第48話

 1週間後――。

 秘密基地に集まったメンバーは、なぜか生き生きとしているように見えた。

「ボラーァ」

「ロビン秘密結社」が結成された当初、誰もがこの挨拶に恥じらい、そして戸惑いを覚えた。しかしいまでは顔を合わすと自然に口から出て来るまでなった。

 本日もいつもと同じはじまりが違和感を排除し、この湿気のこもった小屋に誰ひとり遅刻することなく勢ぞろいしている。

 金太はみんなにメールで宿題を出してあった。その宿題というのは、おはるとよし吉にずいぶんと世話になったお礼に、各自なにか1品だけプレゼントを渡したらどうかという提案だった。

 それにはみんなが賛成した。しかしプレゼントにはひとつ条件があった。あの時代に相応しくない道具や材質は絶対にご法度だということだ。もし無差別にそんなことをしてしまったら以後の歴史がとんでもないことになりかねない。

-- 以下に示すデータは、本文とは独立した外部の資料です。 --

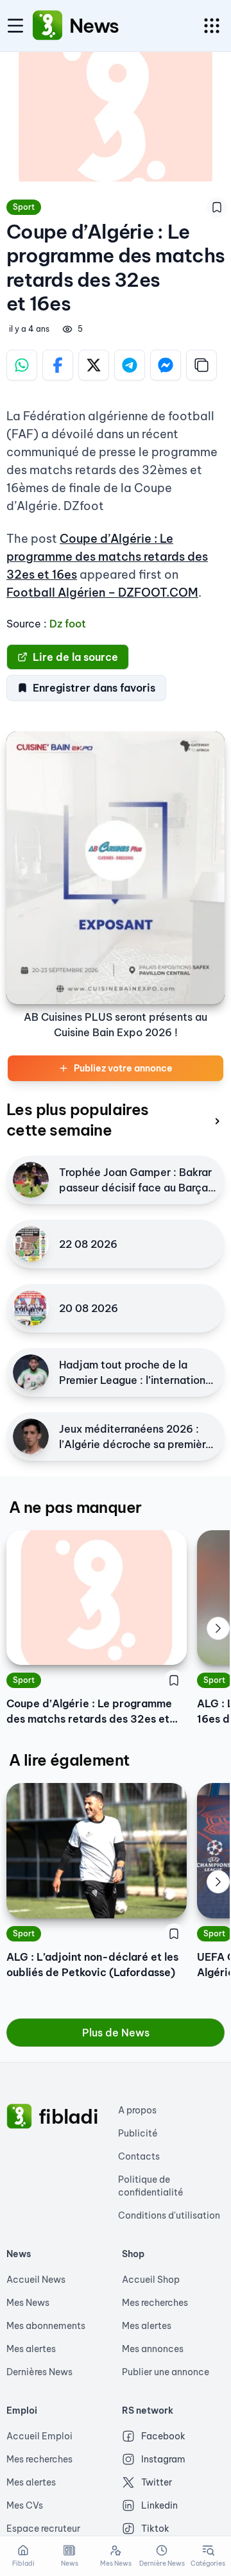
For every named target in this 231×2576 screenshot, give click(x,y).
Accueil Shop (151, 2279)
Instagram (163, 2459)
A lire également (69, 1760)
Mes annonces (153, 2349)
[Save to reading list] (217, 207)
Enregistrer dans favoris (94, 687)
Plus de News (116, 2032)
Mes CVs (24, 2505)
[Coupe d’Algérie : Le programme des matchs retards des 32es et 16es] (96, 1597)
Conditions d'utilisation (169, 2215)
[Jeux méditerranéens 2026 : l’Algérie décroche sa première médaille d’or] (31, 1436)
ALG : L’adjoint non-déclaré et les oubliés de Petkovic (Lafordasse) (92, 1964)
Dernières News (39, 2372)
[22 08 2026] (31, 1244)
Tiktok (155, 2528)
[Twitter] (93, 365)
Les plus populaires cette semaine (77, 1119)
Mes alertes (31, 2349)
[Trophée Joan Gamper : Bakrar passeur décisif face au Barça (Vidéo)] (31, 1180)
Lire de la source (75, 657)
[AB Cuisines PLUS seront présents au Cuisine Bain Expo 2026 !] (115, 867)
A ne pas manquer (75, 1507)
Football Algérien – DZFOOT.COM (102, 592)
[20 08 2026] (31, 1308)
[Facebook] (57, 365)
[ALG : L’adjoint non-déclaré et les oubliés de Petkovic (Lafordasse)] (96, 1850)
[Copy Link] (201, 365)
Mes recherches (155, 2302)
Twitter (156, 2482)
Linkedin (159, 2505)
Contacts (139, 2156)
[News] (47, 25)
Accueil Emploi (39, 2436)
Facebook (163, 2436)
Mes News (27, 2302)
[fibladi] (19, 2116)
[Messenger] (165, 365)
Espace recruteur (43, 2528)
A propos (137, 2110)
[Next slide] (218, 1628)
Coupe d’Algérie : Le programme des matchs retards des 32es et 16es (107, 556)
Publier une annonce (165, 2372)
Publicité (138, 2133)
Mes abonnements (45, 2326)
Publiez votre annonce (123, 1068)
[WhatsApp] (21, 365)
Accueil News (35, 2279)
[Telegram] (129, 365)
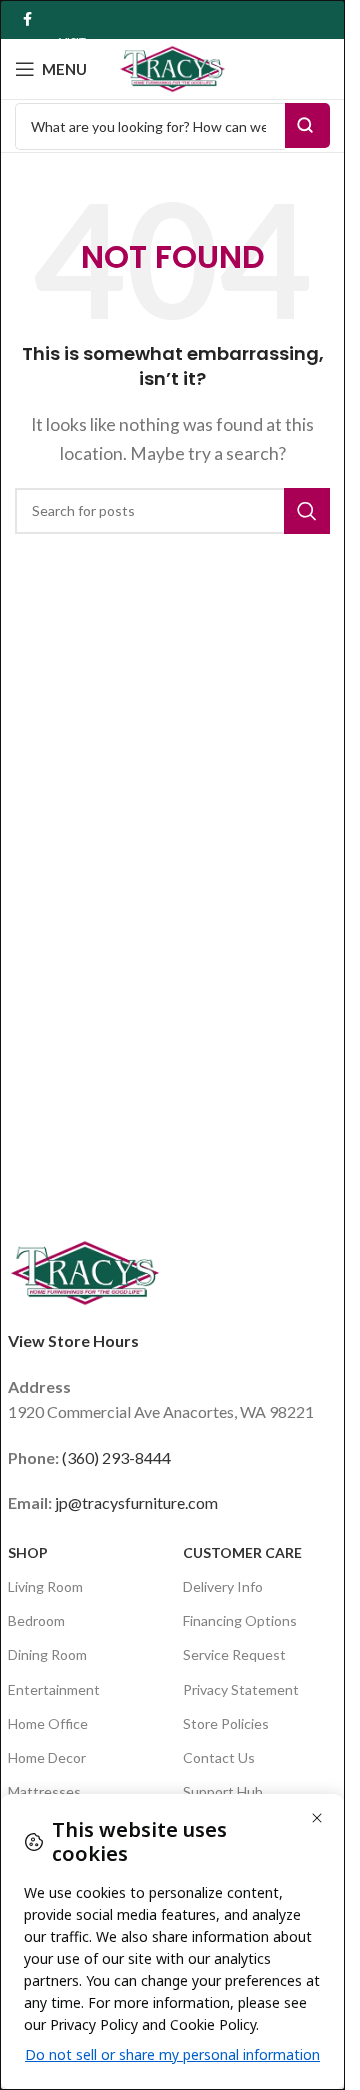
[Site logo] (173, 66)
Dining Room (47, 1654)
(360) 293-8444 (116, 1457)
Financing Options (240, 1620)
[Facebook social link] (27, 19)
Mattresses (44, 1791)
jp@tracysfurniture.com (136, 1502)
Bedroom (36, 1620)
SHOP (28, 1552)
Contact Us (219, 1757)
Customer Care (242, 1552)
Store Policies (226, 1723)
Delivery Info (223, 1586)
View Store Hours (73, 1340)
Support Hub (223, 1791)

「いまからおはるちゃんとよし坊へのおみやげのチェックをします。まずアイコから」

「あたしはこれ……」

 愛子は紙袋から赤い縁取りでピンクの花の刺繍がしてあるハンカチを見せる。

「うん、これは問題ないから合格。つぎ、ノッポ」

「ぼくはこれや」

 メガネを指先で上げたあと、布袋から小ぶりの可愛い扇子を取り出して、大事そうに開いた。

「うん、これも合格。じゃあ今度はネズミの番だ」

「ぼくはこれだよ」

 ネズミは、小さな巾着袋をぶら下げて見せる。

「その袋になにが入ってるんだ?」

 金太は少しいらついて語気が強くなっている。

 ネズミがその袋を逆さにすると、なかから青や黄色のきれいな5つのガラスの玉が転がり出た。

「ビー玉じゃないか」

「そうだよ」

「うーん。ビー玉ってガラスでできてんだよな」

「そうだよ。ガラスはだめなの?」と、ネズミは怪訝な顔をする。

 金太はしばらく考えていて、

「ガラスもないことはないから、ぎりセーフということにしよう。さて最後はオレなんだけど……」

 金太は例の布袋を覗き込んだあと、柿色の千代紙に巻かれた15センチほどの筒を取り出した。3人は一瞬それがなんなのかまったくわからなかった。

「万華鏡だよ、万華鏡。ほらきれいだろ? もうひとつあるんだ」

「えッ、金太はふたつなの?」

 愛子はおはるにプレゼントしたいものがいくつかあった。でも金太のメールにはひとつだけと書いてあったのでしかたなく諦めてハンカチにしたのだ。

「そうだよ。でもこれはみんなもよく知ってるかわり玉。これだったらみんなで食べることができるだろ?」

 3人は「みんな」という言葉に納得したのか、誰も不平をいわなかった。